▸ **Your objective**
Print exactly the lines below between the line holding "At what coordinates should I click to accomplish: Open" and the line holding "Task: Place the", inclusive, and nothing more.

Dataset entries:
*** Begin section ***

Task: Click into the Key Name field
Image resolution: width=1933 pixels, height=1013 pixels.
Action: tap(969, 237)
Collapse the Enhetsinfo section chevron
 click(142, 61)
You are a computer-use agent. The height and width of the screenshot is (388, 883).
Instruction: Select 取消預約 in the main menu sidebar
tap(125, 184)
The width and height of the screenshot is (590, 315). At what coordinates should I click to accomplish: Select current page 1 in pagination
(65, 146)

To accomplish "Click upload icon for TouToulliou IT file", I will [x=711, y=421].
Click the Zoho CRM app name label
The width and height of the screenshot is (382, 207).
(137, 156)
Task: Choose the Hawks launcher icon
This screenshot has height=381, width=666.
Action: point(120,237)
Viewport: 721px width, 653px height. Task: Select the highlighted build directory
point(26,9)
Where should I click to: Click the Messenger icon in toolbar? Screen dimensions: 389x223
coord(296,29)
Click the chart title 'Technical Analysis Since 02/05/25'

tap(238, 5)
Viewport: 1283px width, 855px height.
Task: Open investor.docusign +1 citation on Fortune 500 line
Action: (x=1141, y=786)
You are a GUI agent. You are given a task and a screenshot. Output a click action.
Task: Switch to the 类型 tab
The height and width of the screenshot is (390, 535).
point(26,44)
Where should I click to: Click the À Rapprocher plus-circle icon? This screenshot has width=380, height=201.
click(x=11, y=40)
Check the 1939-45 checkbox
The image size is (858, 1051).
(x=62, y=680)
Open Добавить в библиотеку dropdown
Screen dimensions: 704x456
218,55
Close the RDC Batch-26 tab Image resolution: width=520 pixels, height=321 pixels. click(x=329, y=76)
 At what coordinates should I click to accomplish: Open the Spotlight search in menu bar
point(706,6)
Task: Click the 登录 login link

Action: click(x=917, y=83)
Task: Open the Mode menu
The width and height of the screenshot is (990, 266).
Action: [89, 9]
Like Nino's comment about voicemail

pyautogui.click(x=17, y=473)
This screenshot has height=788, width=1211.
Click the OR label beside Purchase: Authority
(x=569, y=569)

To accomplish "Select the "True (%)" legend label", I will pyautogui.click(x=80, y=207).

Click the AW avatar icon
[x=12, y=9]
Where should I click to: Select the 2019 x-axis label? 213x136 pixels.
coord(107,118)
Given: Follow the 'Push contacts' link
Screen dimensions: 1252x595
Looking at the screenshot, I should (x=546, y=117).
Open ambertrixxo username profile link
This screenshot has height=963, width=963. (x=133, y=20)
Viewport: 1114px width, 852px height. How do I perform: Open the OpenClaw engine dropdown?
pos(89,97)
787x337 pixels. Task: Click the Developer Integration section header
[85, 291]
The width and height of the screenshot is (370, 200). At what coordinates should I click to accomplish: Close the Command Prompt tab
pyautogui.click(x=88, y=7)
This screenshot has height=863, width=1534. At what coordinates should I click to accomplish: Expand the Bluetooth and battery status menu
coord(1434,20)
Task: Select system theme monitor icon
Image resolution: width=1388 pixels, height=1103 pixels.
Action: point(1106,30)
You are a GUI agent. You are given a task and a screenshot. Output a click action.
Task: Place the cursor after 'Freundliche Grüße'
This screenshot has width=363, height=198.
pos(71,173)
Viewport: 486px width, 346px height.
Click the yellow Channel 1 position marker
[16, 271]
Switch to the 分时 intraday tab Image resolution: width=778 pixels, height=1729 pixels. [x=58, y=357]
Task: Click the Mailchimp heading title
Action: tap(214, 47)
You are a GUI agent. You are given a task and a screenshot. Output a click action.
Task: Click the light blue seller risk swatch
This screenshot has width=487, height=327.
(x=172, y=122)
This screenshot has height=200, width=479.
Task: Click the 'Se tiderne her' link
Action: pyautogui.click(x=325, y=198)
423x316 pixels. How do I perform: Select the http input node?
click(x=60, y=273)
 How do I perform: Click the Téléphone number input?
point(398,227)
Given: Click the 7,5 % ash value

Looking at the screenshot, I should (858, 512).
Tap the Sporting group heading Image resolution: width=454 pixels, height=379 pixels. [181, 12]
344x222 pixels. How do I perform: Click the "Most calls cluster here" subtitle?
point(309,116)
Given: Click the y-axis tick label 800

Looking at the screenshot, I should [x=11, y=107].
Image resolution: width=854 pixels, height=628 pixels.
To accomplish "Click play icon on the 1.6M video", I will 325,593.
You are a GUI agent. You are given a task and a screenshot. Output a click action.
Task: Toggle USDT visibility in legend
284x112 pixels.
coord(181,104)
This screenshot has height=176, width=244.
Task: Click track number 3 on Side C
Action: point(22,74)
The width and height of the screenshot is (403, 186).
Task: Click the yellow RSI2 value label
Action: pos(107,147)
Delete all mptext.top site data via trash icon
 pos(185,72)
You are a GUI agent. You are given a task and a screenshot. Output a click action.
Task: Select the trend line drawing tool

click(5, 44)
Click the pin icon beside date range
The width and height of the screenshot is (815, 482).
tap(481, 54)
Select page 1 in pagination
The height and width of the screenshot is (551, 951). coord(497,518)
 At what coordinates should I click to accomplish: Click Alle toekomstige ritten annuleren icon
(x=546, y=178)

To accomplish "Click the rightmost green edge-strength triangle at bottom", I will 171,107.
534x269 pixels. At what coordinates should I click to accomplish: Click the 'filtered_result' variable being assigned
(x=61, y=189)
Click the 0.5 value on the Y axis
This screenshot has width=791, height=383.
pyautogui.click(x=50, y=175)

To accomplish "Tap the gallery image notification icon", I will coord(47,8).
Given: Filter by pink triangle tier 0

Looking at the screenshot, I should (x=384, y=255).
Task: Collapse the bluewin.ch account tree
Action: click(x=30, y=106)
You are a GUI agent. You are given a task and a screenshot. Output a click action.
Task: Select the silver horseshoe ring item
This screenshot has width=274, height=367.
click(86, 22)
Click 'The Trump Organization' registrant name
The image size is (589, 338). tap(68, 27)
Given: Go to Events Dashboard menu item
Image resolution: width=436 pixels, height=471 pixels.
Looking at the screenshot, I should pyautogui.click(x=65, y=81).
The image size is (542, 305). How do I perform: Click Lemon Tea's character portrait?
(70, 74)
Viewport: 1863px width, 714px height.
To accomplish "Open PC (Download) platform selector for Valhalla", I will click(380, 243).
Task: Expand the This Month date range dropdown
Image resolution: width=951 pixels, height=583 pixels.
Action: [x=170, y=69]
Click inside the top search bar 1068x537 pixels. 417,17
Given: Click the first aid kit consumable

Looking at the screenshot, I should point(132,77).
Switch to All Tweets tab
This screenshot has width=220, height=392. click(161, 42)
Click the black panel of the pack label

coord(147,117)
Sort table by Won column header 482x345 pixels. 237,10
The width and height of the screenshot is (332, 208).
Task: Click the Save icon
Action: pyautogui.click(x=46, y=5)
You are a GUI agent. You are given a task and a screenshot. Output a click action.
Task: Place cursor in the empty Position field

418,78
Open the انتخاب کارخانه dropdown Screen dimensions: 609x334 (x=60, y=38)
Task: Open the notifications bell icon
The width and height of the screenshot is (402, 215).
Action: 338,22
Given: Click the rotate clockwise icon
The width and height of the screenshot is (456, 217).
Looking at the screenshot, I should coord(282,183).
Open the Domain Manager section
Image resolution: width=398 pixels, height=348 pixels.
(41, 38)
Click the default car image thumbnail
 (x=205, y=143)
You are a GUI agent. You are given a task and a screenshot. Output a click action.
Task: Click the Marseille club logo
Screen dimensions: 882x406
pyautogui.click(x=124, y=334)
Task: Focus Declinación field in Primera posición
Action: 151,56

*** End section ***

▸ **Written reply**
 At what coordinates should I click to accomplish: Open the Spotlight search in menu bar
point(706,6)
Task: Click the 登录 login link

Action: click(x=917, y=83)
Task: Open the Mode menu
The width and height of the screenshot is (990, 266).
Action: [89, 9]
Like Nino's comment about voicemail

pyautogui.click(x=17, y=473)
This screenshot has height=788, width=1211.
Click the OR label beside Purchase: Authority
(x=569, y=569)

To accomplish "Select the "True (%)" legend label", I will pyautogui.click(x=80, y=207).

Click the AW avatar icon
[x=12, y=9]
Where should I click to: Select the 2019 x-axis label? 213x136 pixels.
coord(107,118)
Given: Follow the 'Push contacts' link
Screen dimensions: 1252x595
Looking at the screenshot, I should (x=546, y=117).
Open ambertrixxo username profile link
This screenshot has height=963, width=963. (x=133, y=20)
Viewport: 1114px width, 852px height. How do I perform: Open the OpenClaw engine dropdown?
pos(89,97)
787x337 pixels. Task: Click the Developer Integration section header
[85, 291]
The width and height of the screenshot is (370, 200). At what coordinates should I click to accomplish: Close the Command Prompt tab
pyautogui.click(x=88, y=7)
This screenshot has height=863, width=1534. At what coordinates should I click to accomplish: Expand the Bluetooth and battery status menu
coord(1434,20)
Task: Select system theme monitor icon
Image resolution: width=1388 pixels, height=1103 pixels.
Action: point(1106,30)
You are a GUI agent. You are given a task and a screenshot. Output a click action.
Task: Place the cursor after 'Freundliche Grüße'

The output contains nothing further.